In einem längeren Beitrag ordnet ZAPP am 30. September die Vorwürfe ein und begründet auch, weshalb der Vorwurf der Regierungsnähe haltlos ist (Quelle). Dazu werden verschiedene Artikel angeführt, in denen beim ÖRR die Regierung kritisiert wird. Auch in dem bereits genannten Videobeitrag komme die Regierung nicht gut weg. Aber „für diese Erkenntnis hätte der Bild-Chef auf den Film warten müssen, der zum Zeitpunkt der ZAPP-Anfrage eben noch nicht fertig war – sonst hätte die Anfrage ja auch wenig Sinn ergeben“ (Quelle).

Stattdessen echauffiert sich Reichelt also am 29. September bei BILD TV, bevor der Videobeitrag überhaupt veröffentlicht wurde (Quelle). Auch einen Online-Artikel schreibt die BILD gegen ZAPP (Quelle): „Eine Redakteurin (…) zitiert dort »Kritik an der BILD«, die »in Gesprächen mit den Menschen kam«. Um wen es sich dabei handelt, erklärt sie nicht“, unterstellt BILD. ZAPP hat die – oben eingefügte – Anfrage veröffentlicht, in der es laut ihren Angaben heißt, es handle sich um besagten Lehrer aus dem Ahrtal.

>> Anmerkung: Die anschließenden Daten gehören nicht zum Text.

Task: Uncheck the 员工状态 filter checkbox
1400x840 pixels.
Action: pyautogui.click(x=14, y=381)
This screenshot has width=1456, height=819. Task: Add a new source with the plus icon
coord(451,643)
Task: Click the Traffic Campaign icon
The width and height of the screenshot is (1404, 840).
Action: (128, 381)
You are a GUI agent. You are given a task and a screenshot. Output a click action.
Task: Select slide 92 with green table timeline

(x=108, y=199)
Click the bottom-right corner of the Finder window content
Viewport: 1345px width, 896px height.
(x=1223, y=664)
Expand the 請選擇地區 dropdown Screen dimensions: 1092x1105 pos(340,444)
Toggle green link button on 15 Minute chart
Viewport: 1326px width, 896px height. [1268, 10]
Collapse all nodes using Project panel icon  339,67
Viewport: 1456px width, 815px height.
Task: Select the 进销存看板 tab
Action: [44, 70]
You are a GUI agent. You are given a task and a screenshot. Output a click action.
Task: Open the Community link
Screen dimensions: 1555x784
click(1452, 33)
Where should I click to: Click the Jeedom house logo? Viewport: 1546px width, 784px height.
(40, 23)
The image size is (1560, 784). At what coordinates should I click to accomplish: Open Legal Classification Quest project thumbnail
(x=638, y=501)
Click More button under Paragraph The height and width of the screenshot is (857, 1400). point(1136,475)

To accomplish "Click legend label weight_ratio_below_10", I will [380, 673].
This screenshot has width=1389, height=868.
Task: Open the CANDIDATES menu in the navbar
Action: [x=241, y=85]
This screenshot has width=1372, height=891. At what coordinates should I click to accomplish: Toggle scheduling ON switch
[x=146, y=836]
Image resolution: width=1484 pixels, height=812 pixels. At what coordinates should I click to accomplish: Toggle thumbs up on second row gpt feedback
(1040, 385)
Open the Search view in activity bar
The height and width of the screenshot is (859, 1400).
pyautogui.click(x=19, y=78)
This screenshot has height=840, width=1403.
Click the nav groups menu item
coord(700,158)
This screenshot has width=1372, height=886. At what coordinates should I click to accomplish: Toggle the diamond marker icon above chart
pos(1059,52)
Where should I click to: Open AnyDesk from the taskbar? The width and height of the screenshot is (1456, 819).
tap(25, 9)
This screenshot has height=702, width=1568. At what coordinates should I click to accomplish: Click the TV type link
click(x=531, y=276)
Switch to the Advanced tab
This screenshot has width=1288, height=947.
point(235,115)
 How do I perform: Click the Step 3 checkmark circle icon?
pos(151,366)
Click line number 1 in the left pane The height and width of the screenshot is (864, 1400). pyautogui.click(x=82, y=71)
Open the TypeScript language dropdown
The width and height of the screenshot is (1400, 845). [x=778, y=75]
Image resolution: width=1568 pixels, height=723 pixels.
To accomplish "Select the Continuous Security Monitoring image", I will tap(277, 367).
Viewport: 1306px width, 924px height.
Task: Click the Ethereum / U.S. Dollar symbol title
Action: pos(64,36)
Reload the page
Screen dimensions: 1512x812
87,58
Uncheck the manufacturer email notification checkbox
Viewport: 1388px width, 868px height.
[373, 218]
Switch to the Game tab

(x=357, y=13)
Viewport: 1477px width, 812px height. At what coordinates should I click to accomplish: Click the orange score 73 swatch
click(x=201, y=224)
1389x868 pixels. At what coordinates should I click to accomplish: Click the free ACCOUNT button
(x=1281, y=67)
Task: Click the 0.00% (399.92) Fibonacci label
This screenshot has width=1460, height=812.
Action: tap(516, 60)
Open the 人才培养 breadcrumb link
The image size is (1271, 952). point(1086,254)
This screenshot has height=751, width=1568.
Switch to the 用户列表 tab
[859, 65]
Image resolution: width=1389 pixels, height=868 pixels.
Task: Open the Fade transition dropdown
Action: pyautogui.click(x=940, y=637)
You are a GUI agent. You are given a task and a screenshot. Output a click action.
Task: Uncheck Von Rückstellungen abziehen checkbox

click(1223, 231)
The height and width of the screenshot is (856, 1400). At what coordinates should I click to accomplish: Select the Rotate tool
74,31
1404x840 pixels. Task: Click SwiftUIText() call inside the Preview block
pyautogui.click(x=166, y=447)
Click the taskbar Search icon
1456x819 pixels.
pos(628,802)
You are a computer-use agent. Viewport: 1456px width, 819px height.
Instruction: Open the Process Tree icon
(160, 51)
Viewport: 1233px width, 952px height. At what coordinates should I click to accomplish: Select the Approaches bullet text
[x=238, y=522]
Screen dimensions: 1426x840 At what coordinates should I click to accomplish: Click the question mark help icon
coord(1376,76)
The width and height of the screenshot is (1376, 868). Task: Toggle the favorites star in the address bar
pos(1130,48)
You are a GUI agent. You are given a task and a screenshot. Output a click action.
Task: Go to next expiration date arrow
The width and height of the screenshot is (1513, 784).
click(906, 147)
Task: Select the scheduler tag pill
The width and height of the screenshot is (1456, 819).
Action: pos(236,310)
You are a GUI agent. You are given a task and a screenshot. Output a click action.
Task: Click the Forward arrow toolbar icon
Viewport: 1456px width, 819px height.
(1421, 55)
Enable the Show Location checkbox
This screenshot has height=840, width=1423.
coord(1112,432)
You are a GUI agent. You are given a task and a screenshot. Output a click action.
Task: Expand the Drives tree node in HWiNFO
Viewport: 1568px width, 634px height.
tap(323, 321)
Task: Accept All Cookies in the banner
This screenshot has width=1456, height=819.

…und verdreht die Tatsachen

Wie BILD – ebenfalls am 29. September – schreibt, gehe das Magazin aber noch „einen Schritt weiter“. Hier wird die Aussage des Lehrers zitiert und ZAPP zugeschrieben: „Dann ist vielleicht auch das privatwirtschaftliche Unternehmen BILD einfach nur daran interessiert, eine gewisse Klientel als Kernklientel zu halten.“

So heißt es vonseiten der BILD, dies sei „eine ebenso irrsinnige wie entlarvende Verzerrung der Medienrealität durch ein öffentlich-rechtliches Magazin (der »Zapp«-Sender NDR erhält jährlich mehr als eine Milliarde Euro aus GEZ-Gebühren) und ein Affront gegen die Menschen im Ahrtal, die mehr als zwei Monate nach der Katastrophe auf eine angemessene Hilfe und Unterstützung warten“ (Quelle).

Damit verdreht BILD die Realität: Die Aussage des Lehrers – ein Mensch im Ahrtal – wird ZAPP in den Mund gelegt, um einen vermeintlichen Affront gegen die Menschen im Ahrtal zu konstruieren. Dass die BILD die Karte mit den GEZ-Gebühren spielt, die übrigens bereits seit Jahren Rundfunkbeitrag heißen, mag einen kaum mehr verwundern. Die Aussage eines Flutopfers zu nutzen, um gegen das Magazin zu schießen, zeigt jedoch, dass es BILD mit journalistischen Grundprinzipien nicht so ernst meint – und mit den Menschen im Ahrtal offenbar auch nicht.